• **Material to process**
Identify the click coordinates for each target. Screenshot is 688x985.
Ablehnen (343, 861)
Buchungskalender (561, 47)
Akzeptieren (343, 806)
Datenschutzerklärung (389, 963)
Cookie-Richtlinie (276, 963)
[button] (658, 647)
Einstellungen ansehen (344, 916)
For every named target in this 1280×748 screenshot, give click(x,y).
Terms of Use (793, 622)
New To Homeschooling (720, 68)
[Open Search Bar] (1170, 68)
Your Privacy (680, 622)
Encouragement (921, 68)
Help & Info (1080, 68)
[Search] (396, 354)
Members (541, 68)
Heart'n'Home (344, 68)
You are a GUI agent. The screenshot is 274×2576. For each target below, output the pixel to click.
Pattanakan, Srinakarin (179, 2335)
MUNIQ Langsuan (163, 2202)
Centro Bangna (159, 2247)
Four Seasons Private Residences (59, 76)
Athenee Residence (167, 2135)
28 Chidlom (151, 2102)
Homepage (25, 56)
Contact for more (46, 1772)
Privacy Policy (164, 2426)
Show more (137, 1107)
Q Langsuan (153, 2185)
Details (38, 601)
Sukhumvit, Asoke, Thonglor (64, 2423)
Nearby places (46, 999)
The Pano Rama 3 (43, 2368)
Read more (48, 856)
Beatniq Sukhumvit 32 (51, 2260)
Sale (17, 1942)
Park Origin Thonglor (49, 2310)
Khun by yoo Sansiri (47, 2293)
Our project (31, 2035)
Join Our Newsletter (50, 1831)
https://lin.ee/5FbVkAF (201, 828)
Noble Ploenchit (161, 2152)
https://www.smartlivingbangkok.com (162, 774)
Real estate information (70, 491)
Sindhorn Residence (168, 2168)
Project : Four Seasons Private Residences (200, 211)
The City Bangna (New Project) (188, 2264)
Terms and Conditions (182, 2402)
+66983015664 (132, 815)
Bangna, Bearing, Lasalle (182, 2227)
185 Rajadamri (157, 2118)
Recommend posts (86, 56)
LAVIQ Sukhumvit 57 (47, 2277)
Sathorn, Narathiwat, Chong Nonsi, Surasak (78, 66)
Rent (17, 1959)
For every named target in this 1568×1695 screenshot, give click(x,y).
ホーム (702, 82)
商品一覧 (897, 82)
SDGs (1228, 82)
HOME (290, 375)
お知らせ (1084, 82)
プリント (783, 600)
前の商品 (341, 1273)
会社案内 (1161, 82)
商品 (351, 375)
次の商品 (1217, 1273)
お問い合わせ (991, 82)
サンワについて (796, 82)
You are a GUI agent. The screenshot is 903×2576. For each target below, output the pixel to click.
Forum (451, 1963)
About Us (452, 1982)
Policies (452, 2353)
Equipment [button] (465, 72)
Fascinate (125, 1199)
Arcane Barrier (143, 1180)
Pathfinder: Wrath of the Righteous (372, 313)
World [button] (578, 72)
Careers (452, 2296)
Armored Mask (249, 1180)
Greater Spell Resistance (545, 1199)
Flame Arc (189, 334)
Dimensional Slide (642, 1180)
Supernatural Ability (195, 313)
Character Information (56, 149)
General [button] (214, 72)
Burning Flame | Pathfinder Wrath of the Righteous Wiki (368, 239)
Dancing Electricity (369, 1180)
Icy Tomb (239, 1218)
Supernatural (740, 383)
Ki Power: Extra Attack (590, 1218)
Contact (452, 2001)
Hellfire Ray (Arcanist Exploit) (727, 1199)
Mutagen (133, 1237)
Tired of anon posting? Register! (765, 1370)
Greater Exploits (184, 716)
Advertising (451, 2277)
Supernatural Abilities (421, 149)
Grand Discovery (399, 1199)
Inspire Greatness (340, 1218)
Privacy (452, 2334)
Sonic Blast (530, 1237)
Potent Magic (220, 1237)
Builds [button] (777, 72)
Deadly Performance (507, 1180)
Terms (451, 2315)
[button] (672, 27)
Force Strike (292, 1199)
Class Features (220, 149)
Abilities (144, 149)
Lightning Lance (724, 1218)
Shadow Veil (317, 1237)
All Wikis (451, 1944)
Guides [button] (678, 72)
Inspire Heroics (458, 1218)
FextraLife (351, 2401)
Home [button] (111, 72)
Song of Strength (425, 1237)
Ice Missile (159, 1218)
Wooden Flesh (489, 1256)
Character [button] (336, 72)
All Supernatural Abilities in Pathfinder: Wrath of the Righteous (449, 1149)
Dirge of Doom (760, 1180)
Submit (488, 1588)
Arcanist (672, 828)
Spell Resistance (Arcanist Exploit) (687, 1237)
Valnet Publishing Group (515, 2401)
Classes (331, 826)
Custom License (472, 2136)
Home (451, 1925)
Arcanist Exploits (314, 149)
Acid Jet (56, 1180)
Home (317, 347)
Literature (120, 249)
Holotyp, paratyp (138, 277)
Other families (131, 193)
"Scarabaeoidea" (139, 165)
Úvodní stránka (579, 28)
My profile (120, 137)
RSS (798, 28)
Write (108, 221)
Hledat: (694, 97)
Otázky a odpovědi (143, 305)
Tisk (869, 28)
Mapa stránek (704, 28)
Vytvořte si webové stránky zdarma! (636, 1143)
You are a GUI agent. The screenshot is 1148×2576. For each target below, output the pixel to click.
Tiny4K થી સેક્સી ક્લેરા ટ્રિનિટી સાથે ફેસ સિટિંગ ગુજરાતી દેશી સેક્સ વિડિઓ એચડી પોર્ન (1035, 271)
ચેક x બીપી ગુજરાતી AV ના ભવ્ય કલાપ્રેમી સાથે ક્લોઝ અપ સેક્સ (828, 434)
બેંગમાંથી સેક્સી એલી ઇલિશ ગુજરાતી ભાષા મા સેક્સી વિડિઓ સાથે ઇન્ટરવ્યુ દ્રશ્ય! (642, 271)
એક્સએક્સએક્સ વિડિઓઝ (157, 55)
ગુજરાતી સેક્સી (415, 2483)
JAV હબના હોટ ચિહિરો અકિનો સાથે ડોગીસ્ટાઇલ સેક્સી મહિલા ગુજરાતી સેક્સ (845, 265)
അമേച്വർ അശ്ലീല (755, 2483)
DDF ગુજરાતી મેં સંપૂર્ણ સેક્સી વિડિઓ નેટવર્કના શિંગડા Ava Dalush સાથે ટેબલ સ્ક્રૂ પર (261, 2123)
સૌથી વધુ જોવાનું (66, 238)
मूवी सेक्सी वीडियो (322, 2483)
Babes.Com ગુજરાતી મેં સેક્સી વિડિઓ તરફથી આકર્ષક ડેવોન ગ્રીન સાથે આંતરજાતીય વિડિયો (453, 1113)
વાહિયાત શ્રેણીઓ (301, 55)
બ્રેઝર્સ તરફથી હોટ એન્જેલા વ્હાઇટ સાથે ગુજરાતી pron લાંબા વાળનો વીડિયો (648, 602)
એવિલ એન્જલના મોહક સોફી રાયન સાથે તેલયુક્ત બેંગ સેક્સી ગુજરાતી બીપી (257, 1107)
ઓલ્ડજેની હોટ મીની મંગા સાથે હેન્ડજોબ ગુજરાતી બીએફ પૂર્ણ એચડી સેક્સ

• **Problem requirements**
Give the lines again in the stretch from the line containing "Bangna, Bearing, Lasalle (182, 2227)" through the line containing "Spell Resistance (Arcanist", adding 50 to both the x and y coordinates in every answer and leaving the requests unchanged.

• **Response to this exercise**
Bangna, Bearing, Lasalle (232, 2277)
185 Rajadamri (207, 2168)
Recommend posts (136, 106)
LAVIQ Sukhumvit 57 (97, 2327)
Sathorn, Narathiwat, Chong Nonsi, Surasak (128, 116)
Rent (67, 2009)
For every named target in this 1568×1695 screenshot, give click(x,y).
ホーム (752, 132)
商品一覧 (947, 132)
SDGs (1278, 132)
HOME (340, 425)
お知らせ (1134, 132)
プリント (833, 650)
前の商品 (391, 1323)
会社案内 (1211, 132)
商品 (401, 425)
次の商品 (1267, 1323)
お問い合わせ (1041, 132)
サンワについて (846, 132)
You are a GUI agent. The screenshot is 903×2576. For each target below, output the pixel to click.
Forum (501, 2013)
About Us (502, 2032)
Policies (502, 2403)
Equipment [button] (515, 122)
Fascinate (175, 1249)
Arcane Barrier (193, 1230)
Pathfinder: Wrath of the Righteous (422, 363)
World [button] (628, 122)
Careers (502, 2346)
Armored Mask (299, 1230)
Greater Spell Resistance (595, 1249)
Flame Arc (239, 384)
Dimensional Slide (692, 1230)
Supernatural Ability (245, 363)
Character Information (106, 199)
General [button] (264, 122)
Burning Flame | Pathfinder Wrath of the Righteous Wiki (418, 289)
Dancing Electricity (419, 1230)
Icy Tomb (289, 1268)
Supernatural (790, 433)
Ki Power: Extra Attack (640, 1268)
Contact (502, 2051)
Hellfire Ray (Arcanist Exploit) (777, 1249)
Mutagen (183, 1287)
Tired of anon posting? Register! (815, 1420)
Greater Exploits (234, 766)
Advertising (501, 2327)
Supernatural Abilities (471, 199)
Grand Discovery (449, 1249)
Inspire Greatness (390, 1268)
Privacy (502, 2384)
Sonic Blast (580, 1287)
Potent Magic (270, 1287)
Builds [button] (827, 122)
Deadly Performance (557, 1230)
Terms (501, 2365)
[button] (722, 77)
Force Strike (342, 1249)
Class Features (270, 199)
Abilities (194, 199)
Lightning Lance (774, 1268)
Shadow Veil (367, 1287)
All Wikis (501, 1994)
Guides [button] (728, 122)
Inspire Heroics (508, 1268)
FextraLife (401, 2451)
Home [button] (161, 122)
Song of Strength (475, 1287)
Ice Missile (209, 1268)
Wooden Flesh (539, 1306)
Character [button] (386, 122)
All Supernatural Abilities in Pathfinder: Wrath of the Righteous (499, 1199)
Dirge of Doom (810, 1230)
Submit (538, 1638)
Arcanist (722, 878)
Spell Resistance (Arcanist Exploit) (737, 1287)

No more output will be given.